Buening: Educational Barriers Negate Equal Opportunity


West High School Thursday afternoon in Salt Lake City (Photo by Maya Fraser | The Daily Utah Chronicle)

By Sarah Buening, Assistant Opinion Editor


America loves to use the term “equal opportunity” in reference to our access to success. Equal opportunity, by definition, would mean that every American has a level playing field without the existence of unjust obstacles or discrimination. But we don’t.

Hard work plus intelligence doesn’t always equal success, despite what good old-fashioned American ideals would have you believe. And while education is meant to be an all-accessible equalizer in the pursuit of success, it isn’t. The path to wealth and security is a much steeper climb for some than others, depending largely on class status and race.

While it’s certainly possible to achieve wealth from less privileged circumstances, most wealthy people had a head start. Reaching perfect equal opportunity may not be attainable but knocking down discriminatory barriers in education would get us closer to its realization.

According to the Georgetown Center of Education and the Workforce, your birth status is a better indication of future success than intelligence. A child in the lower quartile of socioeconomic status with high test scores in kindergarten has a 3 in 10 chance of having a college education and a good entry-level job as a young adult. Comparatively, top socioeconomic quartile students with low test scores have a 7 in 10 chance.

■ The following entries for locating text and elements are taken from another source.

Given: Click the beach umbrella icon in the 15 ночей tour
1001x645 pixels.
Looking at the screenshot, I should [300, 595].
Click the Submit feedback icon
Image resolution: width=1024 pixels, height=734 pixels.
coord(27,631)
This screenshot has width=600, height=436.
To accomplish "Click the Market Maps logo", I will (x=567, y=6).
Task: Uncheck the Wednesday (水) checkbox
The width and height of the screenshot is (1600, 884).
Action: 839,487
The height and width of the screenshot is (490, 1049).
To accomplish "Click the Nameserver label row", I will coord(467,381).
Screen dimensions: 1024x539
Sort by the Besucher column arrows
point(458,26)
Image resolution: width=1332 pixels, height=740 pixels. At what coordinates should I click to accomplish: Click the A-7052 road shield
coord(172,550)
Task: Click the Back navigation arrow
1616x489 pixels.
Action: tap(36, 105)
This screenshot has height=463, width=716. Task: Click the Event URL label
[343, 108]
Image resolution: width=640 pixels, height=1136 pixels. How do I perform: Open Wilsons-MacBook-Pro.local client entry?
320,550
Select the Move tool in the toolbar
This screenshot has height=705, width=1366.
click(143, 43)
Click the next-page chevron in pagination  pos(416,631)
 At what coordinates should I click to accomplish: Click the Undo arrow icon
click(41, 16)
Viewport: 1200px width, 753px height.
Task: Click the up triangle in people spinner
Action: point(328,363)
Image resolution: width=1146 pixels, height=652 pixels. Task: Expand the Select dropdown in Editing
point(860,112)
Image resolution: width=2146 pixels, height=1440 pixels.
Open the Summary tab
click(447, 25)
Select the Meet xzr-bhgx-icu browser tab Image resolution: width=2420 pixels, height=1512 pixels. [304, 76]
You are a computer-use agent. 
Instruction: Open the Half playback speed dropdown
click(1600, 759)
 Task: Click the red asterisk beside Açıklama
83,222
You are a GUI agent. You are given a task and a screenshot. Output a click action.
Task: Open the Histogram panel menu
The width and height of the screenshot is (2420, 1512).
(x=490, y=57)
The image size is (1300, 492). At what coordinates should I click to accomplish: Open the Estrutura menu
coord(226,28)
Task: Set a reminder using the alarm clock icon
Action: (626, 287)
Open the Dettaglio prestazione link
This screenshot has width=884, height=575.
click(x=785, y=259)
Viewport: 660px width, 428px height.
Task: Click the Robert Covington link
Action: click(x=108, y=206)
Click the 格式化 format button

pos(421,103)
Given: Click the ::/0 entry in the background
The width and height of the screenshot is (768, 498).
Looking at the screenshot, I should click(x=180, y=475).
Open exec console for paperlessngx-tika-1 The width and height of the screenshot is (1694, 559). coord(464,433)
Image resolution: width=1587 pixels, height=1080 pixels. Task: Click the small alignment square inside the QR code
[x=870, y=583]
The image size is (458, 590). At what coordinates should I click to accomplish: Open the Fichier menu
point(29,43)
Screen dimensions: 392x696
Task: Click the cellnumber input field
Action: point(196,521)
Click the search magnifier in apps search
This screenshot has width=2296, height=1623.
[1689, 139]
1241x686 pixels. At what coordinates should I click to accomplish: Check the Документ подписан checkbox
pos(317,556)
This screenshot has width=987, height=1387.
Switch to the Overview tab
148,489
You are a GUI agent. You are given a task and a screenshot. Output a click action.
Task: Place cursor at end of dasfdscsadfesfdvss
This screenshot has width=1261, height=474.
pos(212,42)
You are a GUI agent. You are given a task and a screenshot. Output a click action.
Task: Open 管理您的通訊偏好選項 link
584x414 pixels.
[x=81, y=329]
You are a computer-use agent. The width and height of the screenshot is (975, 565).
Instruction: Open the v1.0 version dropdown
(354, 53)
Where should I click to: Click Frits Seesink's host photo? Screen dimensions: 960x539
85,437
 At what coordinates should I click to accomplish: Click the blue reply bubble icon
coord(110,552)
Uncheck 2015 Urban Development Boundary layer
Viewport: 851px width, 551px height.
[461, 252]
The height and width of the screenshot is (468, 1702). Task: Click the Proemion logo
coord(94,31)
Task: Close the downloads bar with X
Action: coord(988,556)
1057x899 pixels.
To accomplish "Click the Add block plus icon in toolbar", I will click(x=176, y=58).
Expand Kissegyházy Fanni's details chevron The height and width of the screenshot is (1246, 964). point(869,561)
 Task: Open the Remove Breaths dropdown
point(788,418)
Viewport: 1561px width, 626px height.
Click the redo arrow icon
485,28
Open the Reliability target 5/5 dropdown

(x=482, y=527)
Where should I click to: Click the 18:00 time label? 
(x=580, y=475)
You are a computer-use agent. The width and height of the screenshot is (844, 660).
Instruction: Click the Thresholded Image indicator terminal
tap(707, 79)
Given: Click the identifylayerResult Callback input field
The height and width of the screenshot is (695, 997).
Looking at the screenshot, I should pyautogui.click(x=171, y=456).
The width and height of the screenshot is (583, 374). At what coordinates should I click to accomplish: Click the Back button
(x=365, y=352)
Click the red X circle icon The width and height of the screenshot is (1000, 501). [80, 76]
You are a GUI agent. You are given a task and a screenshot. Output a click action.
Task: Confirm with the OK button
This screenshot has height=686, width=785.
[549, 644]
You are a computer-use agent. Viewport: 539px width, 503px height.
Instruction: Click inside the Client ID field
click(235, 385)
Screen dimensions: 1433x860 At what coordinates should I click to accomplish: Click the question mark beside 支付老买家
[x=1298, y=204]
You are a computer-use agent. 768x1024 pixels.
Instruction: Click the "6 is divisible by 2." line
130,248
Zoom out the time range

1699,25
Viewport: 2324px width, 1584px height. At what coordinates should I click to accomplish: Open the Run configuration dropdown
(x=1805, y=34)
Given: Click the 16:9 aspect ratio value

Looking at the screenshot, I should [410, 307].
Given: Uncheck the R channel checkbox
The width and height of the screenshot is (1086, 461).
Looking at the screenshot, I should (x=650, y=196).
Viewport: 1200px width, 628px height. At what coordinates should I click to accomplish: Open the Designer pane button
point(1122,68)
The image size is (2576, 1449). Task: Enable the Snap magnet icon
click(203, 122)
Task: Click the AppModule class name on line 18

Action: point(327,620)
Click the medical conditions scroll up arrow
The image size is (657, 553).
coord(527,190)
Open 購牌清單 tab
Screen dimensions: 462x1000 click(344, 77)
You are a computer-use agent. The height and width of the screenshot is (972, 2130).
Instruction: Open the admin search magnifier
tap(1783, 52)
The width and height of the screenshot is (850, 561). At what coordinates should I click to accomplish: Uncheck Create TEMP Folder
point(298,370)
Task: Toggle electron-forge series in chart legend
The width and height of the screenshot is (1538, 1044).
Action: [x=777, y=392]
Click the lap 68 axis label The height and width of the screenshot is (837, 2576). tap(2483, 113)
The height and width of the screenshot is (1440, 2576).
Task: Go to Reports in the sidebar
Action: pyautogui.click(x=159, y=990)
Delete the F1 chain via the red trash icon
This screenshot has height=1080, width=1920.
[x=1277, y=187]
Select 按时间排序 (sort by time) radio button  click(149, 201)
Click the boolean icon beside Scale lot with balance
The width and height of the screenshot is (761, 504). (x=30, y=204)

This reality shows us that equal opportunity is a myth. Opportunity exists for everyone, but by a much narrower margin for underprivileged people. Winning the birth lottery ensures you a future of advantages, often including the inheritance of intergenerational wealth. Wealth concentration is greatly impacted by this transfer of wealth. Those in the top 10% of the income distribution have twice the probability of wealth inheritance of those in the bottom 50%. And for those at the top, the amount of inheritance is almost four times as large. As of 2017, the top 1% inherited an average sum of $4.8 million. In America, fifty wealthy dynasty families alone have $1.2 trillion in assets.

However, even besides these tangible inheritances of money and assets, those born into wealth were likely graced with many privileges throughout their upbringings. Society fails to recognize these advantages — illustrated by the Forbes 400 list claiming that most billionaires were entirely “self-made.”

For instance, consider access to better education. Wealthier families have the means to enroll their kids in private schools. These students are treated differently than their poorer counterparts. They normally have more expensive, quality materials for sports and school equipment. But that’s not all.

Enrollment in private, more expensive K-12 schools gives kids an edge in college admissions. Private school students are more likely to complete an advanced degree by their mid-20s than public school students. They also have higher averages on standardized tests.

These higher-income schools experience accelerating grade inflation which increases the student’s advantages — students who already have the luxury of hiring advanced tutors if they need extra assistance, and whose parents have the financial resources to help pay for expensive college tuitions in the first place. Perhaps this explains why rich students are far more likely to attend highly selective universities with the best mobility rates.

The system isn’t fair. Money practically guarantees greater access for those that inherit it. Speaking from personal experience, the uphill battle on the other end isn’t fun. At a young age, my family was forced to declare bankruptcy after a series of unfortunate and uncontrollable events. I was raised with the knowledge that I would need to make up the gap.

My success was contingent on outworking and outperforming everyone around me. This led to juggling work on top of school and sports, loading my schedule with as many AP classes as possible and inevitable mental health crises. For me, it meant years of desperation with the end goal of scraping together enough scholarships to support college education. And I’m not alone in that struggle.

By 2019 estimates, about 34 million Americans live in poverty. That’s only constituting those under the designated poverty line, which doesn’t include much of the lower class. So many people experience intergenerational poverty, resulting in a nearly unbreakable pattern of perpetual inequality. Worse, poverty cycles are plagued by their own additional inequalities. Minority communities, in particular, experience disproportionate impacts. This is unsurprising, as about 73% of inheritance recipients are white. Middle-class Black Americans also experience lower mobility and income levels than white middle-class Americans.

We need to remove the obstacles that make lower-class progression more challenging, and that starts with education. College needs to become more accessible and affordable. Kids like Jared Kushner, Donald Trump’s son-in-law who got into Harvard despite average high school academic records, shouldn’t get special treatment. Especially not because of the large donations their families make to their universities.

With the way our economy currently operates, smarts and grit can only get you so far. We don’t actually reward hard work and intelligence or promote “equal opportunity.” Unfortunately, if you want riches, you’d better hope your socioeconomic status is better than your intelligence.